§ **Directions for this task**: A word-for-word transcription of the records is required.
(Excerpted data Opens)
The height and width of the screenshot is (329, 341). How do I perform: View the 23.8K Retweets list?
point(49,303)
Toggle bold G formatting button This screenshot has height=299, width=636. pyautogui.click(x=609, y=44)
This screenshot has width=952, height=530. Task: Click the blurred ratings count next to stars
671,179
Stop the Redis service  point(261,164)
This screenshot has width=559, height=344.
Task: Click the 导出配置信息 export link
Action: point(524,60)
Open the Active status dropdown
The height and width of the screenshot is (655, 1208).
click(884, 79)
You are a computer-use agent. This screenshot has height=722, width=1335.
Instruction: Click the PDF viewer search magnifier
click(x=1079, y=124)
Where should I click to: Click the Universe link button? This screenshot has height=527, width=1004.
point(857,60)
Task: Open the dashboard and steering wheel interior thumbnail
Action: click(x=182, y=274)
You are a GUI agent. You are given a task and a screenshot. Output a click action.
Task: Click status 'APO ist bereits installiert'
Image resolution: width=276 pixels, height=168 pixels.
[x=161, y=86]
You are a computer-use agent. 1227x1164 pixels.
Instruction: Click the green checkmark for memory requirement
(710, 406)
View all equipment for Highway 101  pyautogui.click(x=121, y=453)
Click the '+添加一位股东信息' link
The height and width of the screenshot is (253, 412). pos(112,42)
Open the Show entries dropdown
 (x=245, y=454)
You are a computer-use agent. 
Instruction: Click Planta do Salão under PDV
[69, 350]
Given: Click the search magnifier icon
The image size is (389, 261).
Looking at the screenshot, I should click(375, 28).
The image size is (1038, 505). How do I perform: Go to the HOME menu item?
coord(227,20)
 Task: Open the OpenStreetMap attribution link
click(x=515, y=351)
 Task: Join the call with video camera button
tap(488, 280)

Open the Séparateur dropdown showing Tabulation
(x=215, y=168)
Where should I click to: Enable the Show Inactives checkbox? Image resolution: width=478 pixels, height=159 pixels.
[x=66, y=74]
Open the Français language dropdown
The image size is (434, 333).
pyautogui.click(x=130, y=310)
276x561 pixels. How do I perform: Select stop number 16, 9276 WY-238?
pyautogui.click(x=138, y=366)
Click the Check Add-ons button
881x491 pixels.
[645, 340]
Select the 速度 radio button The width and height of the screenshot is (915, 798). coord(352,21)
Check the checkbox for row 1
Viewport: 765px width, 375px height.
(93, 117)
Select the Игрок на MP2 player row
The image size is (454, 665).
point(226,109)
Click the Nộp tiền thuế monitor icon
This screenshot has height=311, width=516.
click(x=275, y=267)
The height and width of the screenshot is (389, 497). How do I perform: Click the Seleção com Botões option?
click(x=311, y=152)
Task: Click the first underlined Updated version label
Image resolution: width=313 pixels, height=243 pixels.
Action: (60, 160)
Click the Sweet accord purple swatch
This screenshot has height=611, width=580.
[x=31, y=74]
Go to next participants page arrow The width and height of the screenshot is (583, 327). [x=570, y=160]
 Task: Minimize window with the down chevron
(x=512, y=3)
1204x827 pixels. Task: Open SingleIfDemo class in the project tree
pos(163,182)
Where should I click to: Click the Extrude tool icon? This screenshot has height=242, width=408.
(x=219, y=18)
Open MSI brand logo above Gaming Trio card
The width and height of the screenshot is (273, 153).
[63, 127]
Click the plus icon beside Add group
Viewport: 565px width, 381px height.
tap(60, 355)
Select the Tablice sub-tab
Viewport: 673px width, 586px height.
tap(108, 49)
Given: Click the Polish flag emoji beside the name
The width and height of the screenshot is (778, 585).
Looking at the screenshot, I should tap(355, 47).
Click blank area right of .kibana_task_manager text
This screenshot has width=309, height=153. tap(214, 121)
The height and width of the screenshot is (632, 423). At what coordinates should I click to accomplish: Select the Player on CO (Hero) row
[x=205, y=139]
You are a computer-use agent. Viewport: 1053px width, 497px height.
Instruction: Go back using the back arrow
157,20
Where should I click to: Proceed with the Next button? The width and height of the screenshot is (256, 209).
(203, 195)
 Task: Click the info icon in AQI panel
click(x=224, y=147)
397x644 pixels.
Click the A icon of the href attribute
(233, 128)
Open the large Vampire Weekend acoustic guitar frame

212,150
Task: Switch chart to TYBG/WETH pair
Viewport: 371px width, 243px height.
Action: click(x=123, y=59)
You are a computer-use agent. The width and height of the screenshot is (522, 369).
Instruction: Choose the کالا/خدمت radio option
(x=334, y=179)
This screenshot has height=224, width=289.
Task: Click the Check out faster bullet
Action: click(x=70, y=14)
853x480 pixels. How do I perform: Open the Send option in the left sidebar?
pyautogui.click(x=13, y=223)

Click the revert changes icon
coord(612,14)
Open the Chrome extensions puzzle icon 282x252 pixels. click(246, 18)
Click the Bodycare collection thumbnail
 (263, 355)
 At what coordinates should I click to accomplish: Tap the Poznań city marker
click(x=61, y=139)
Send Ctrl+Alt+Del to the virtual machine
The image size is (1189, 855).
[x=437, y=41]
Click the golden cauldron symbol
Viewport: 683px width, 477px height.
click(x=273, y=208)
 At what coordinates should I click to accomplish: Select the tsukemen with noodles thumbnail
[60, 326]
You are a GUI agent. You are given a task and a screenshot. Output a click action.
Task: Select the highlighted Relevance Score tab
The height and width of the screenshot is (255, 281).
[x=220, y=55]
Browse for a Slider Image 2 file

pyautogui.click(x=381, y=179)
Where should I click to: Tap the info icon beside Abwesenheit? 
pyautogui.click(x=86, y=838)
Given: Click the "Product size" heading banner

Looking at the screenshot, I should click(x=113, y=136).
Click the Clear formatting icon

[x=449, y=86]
(Excerpted data Closes)
§ **Written solution**:
The height and width of the screenshot is (329, 341). How do I perform: View the 23.8K Retweets list?
point(49,303)
Toggle bold G formatting button This screenshot has height=299, width=636. pyautogui.click(x=609, y=44)
This screenshot has width=952, height=530. Task: Click the blurred ratings count next to stars
671,179
Stop the Redis service  point(261,164)
This screenshot has width=559, height=344.
Task: Click the 导出配置信息 export link
Action: point(524,60)
Open the Active status dropdown
The height and width of the screenshot is (655, 1208).
click(884, 79)
You are a computer-use agent. This screenshot has height=722, width=1335.
Instruction: Click the PDF viewer search magnifier
click(x=1079, y=124)
Where should I click to: Click the Universe link button? This screenshot has height=527, width=1004.
point(857,60)
Task: Open the dashboard and steering wheel interior thumbnail
Action: click(x=182, y=274)
You are a GUI agent. You are given a task and a screenshot. Output a click action.
Task: Click status 'APO ist bereits installiert'
Image resolution: width=276 pixels, height=168 pixels.
[x=161, y=86]
You are a computer-use agent. 1227x1164 pixels.
Instruction: Click the green checkmark for memory requirement
(710, 406)
View all equipment for Highway 101  pyautogui.click(x=121, y=453)
Click the '+添加一位股东信息' link
The height and width of the screenshot is (253, 412). pos(112,42)
Open the Show entries dropdown
 (x=245, y=454)
You are a computer-use agent. 
Instruction: Click Planta do Salão under PDV
[69, 350]
Given: Click the search magnifier icon
The image size is (389, 261).
Looking at the screenshot, I should click(375, 28).
The image size is (1038, 505). How do I perform: Go to the HOME menu item?
coord(227,20)
 Task: Open the OpenStreetMap attribution link
click(x=515, y=351)
 Task: Join the call with video camera button
tap(488, 280)

Open the Séparateur dropdown showing Tabulation
(x=215, y=168)
Where should I click to: Enable the Show Inactives checkbox? Image resolution: width=478 pixels, height=159 pixels.
[x=66, y=74]
Open the Français language dropdown
The image size is (434, 333).
pyautogui.click(x=130, y=310)
276x561 pixels. How do I perform: Select stop number 16, 9276 WY-238?
pyautogui.click(x=138, y=366)
Click the Check Add-ons button
881x491 pixels.
[645, 340]
Select the 速度 radio button The width and height of the screenshot is (915, 798). coord(352,21)
Check the checkbox for row 1
Viewport: 765px width, 375px height.
(93, 117)
Select the Игрок на MP2 player row
The image size is (454, 665).
point(226,109)
Click the Nộp tiền thuế monitor icon
This screenshot has height=311, width=516.
click(x=275, y=267)
The height and width of the screenshot is (389, 497). How do I perform: Click the Seleção com Botões option?
click(x=311, y=152)
Task: Click the first underlined Updated version label
Image resolution: width=313 pixels, height=243 pixels.
Action: (60, 160)
Click the Sweet accord purple swatch
This screenshot has height=611, width=580.
[x=31, y=74]
Go to next participants page arrow The width and height of the screenshot is (583, 327). [x=570, y=160]
 Task: Minimize window with the down chevron
(x=512, y=3)
1204x827 pixels. Task: Open SingleIfDemo class in the project tree
pos(163,182)
Where should I click to: Click the Extrude tool icon? This screenshot has height=242, width=408.
(x=219, y=18)
Open MSI brand logo above Gaming Trio card
The width and height of the screenshot is (273, 153).
[63, 127]
Click the plus icon beside Add group
Viewport: 565px width, 381px height.
tap(60, 355)
Select the Tablice sub-tab
Viewport: 673px width, 586px height.
tap(108, 49)
Given: Click the Polish flag emoji beside the name
The width and height of the screenshot is (778, 585).
Looking at the screenshot, I should tap(355, 47).
Click blank area right of .kibana_task_manager text
This screenshot has width=309, height=153. tap(214, 121)
The height and width of the screenshot is (632, 423). At what coordinates should I click to accomplish: Select the Player on CO (Hero) row
[x=205, y=139]
You are a computer-use agent. Viewport: 1053px width, 497px height.
Instruction: Go back using the back arrow
157,20
Where should I click to: Proceed with the Next button? The width and height of the screenshot is (256, 209).
(203, 195)
 Task: Click the info icon in AQI panel
click(x=224, y=147)
397x644 pixels.
Click the A icon of the href attribute
(233, 128)
Open the large Vampire Weekend acoustic guitar frame

212,150
Task: Switch chart to TYBG/WETH pair
Viewport: 371px width, 243px height.
Action: click(x=123, y=59)
You are a computer-use agent. The width and height of the screenshot is (522, 369).
Instruction: Choose the کالا/خدمت radio option
(x=334, y=179)
This screenshot has height=224, width=289.
Task: Click the Check out faster bullet
Action: click(x=70, y=14)
853x480 pixels. How do I perform: Open the Send option in the left sidebar?
pyautogui.click(x=13, y=223)

Click the revert changes icon
coord(612,14)
Open the Chrome extensions puzzle icon 282x252 pixels. click(246, 18)
Click the Bodycare collection thumbnail
 (263, 355)
 At what coordinates should I click to accomplish: Tap the Poznań city marker
click(x=61, y=139)
Send Ctrl+Alt+Del to the virtual machine
The image size is (1189, 855).
[x=437, y=41]
Click the golden cauldron symbol
Viewport: 683px width, 477px height.
click(x=273, y=208)
 At what coordinates should I click to accomplish: Select the tsukemen with noodles thumbnail
[60, 326]
You are a GUI agent. You are given a task and a screenshot. Output a click action.
Task: Select the highlighted Relevance Score tab
The height and width of the screenshot is (255, 281).
[x=220, y=55]
Browse for a Slider Image 2 file

pyautogui.click(x=381, y=179)
Where should I click to: Tap the info icon beside Abwesenheit? 
pyautogui.click(x=86, y=838)
Given: Click the "Product size" heading banner

Looking at the screenshot, I should click(x=113, y=136).
Click the Clear formatting icon

[x=449, y=86]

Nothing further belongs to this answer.